The development of electrical and electronic systems in motor vehicles is governed by the worldwide functional safety standard ISO 26262. In addition to ensuring that automobile parts carry out their intended duties accurately and at the appropriate times, it provides standards to reduce the risk of accidents. It also offers a method unique to the automotive industry for identifying risk categories called ASILs. In order to avoid risks to people's lives, it establishes the standards for functional safety of electrical/electronic, software, or mechanical systems that are intended to be utilized in a vehicle. Twelve components make up the ISO 26262 standard, each of which refers to a particular stage in the lifecycle of a product:

• PART 1: VOCABULARY: To preserve continuity and avoid misunderstandings, this section defines frequently used terms and acronyms.
• PART 2: MANAGEMENT OF FUNCTIONAL SAFETY: The functional safety management approach that is best suited for automotive applications is described in this section. It contains details about management tasks carried out during various stages of the safety lifecycle as well as general safety management information.
• PART 3: CONCEPT PHASE: Early stages of product development are when this element is used. To do this, a Hazard and Risk Assessment (HARA) based on Item Definition must be completed. Functional Safety Requirements are also defined as part of this process and then provided to the System Team. The project's safety goals need to be established from this point on.
• PART 4: PRODUCT DEVELOPMENT AT THE SYSTEM LEVEL: System-level development challenges are covered in this section. It outlines the technical safety specifications that must be started, including the system architectural design, item integration, and testing.
• PART 5: PRODUCT DEVELOPMENT AT THE HARDWARE LEVEL: This section covers fundamental subjects including hardware design and the assessment of architectural hardware metrics. Evaluation of safety goal breaches brought on by random failures is also required under this section.
• PART 6: PRODUCT DEVELOPMENT AT THE SOFTWARE LEVEL: This section provides specifications for testing embedded software, software integration, software unit design and verification, and software safety. At this stage, it's common to implement qualitative analyses like Failure Tree Analysis (FTA) and Failure Mode and Effect Analysis (FMEA).
• PART 7: PRODUCTION, OPERATION, SERVICE, DECOMMISSIONING: The development and upkeep of a production process for safety-related components and products that are meant to be put in road vehicles are covered in this section. It also provides information to users who interact with safety-related things about operations, services, and decommissioning.
• PART 8: SUPPORTING PROCESSES: The entire safety lifespan of the product is covered by this section. It addresses topics including how to utilize tools properly, how to qualify them, and how to employ arguments backed up by evidence from actual use.
• PART 9: AUTOMOTIVE SAFETY INTEGRITY LEVEL (ASIL)-ORIENTED AND SAFETY-ORIENTED ANALYSES: The ASIL decomposition, coexistence criteria, analysis of dependent failures, and safety evaluations are all covered in this section.
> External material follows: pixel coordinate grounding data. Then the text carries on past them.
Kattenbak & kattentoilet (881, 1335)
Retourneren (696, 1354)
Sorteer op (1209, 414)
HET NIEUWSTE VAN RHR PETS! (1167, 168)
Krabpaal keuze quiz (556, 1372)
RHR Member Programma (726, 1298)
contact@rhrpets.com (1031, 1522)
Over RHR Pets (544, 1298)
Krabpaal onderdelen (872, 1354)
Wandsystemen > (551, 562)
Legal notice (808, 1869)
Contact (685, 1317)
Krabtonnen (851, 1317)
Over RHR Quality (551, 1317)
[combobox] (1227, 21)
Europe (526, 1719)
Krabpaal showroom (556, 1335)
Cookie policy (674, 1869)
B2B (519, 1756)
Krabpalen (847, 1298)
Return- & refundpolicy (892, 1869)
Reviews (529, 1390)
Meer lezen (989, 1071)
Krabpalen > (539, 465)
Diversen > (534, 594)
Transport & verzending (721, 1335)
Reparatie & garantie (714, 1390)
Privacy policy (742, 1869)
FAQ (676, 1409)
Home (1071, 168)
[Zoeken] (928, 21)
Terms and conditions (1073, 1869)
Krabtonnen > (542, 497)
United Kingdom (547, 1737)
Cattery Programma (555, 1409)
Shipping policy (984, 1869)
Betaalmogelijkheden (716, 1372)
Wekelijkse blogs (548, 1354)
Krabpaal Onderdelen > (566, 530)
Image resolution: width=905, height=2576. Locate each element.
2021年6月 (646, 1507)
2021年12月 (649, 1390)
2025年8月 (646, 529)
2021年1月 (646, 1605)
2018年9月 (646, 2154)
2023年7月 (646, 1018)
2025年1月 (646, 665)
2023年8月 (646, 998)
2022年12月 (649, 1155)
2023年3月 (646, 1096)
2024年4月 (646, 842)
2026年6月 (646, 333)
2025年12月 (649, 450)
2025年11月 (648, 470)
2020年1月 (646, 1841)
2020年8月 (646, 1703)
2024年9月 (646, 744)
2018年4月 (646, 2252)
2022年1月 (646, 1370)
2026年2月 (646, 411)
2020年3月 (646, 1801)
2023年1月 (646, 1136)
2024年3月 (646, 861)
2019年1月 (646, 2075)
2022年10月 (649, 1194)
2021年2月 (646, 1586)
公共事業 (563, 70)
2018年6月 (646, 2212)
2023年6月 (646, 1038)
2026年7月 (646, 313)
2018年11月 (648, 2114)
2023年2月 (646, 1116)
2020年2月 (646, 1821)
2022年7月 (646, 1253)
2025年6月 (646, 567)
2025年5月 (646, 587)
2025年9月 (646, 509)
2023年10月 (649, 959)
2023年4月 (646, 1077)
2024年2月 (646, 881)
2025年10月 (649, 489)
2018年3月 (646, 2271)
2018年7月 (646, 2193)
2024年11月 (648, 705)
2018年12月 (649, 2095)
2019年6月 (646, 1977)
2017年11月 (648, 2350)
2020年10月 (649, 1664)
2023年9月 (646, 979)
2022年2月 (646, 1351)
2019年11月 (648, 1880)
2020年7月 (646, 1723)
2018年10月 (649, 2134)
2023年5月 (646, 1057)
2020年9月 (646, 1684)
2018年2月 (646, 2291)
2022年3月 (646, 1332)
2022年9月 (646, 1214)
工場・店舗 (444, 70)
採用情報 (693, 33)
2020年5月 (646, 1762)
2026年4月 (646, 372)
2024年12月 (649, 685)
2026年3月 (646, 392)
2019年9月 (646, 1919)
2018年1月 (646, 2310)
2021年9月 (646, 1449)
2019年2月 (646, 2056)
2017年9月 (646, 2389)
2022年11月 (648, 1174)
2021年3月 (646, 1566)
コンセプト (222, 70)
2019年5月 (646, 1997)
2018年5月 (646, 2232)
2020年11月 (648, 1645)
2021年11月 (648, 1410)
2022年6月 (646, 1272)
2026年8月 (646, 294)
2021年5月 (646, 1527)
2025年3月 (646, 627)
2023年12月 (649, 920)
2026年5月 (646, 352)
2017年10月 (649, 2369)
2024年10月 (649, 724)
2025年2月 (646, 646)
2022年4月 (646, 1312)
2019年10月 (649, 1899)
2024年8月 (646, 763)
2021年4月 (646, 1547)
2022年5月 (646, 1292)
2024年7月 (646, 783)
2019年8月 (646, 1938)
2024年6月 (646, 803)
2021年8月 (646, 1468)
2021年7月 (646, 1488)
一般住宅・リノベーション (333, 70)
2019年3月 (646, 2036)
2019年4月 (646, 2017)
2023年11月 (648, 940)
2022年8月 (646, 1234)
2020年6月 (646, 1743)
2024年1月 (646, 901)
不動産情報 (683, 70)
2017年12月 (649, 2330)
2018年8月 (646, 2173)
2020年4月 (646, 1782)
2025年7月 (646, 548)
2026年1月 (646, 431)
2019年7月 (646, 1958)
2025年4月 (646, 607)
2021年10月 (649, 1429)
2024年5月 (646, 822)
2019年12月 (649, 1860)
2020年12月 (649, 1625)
• PART 10: GUIDELINES ON ISO 26262: This section is an expanded overview of the ISO 26262 standard with more details. The objective is to increase comprehension of other components and ISO 26262 in general. A better grasp of the standard might be possible with the help of the ISO 26262 awareness training
• PART 11: GUIDELINES ON APPLYING THE STANDARD TO SEMICONDUCTORS: This section offers comprehensive information to benefit silicon intellectual property (IP) and semiconductor manufacturers. Its objective is to discuss how IP integrators and suppliers should collaborate.
• PART 12: ADAPTATION OF ISO 26262 TO MOTORCYCLES: An overview of how the ISO 26262 requirements for bikes were modified is presented in the last section. It covers safety validation, hazard analysis, risk assessment, hazard culture, vehicle integration, and confirmation measures.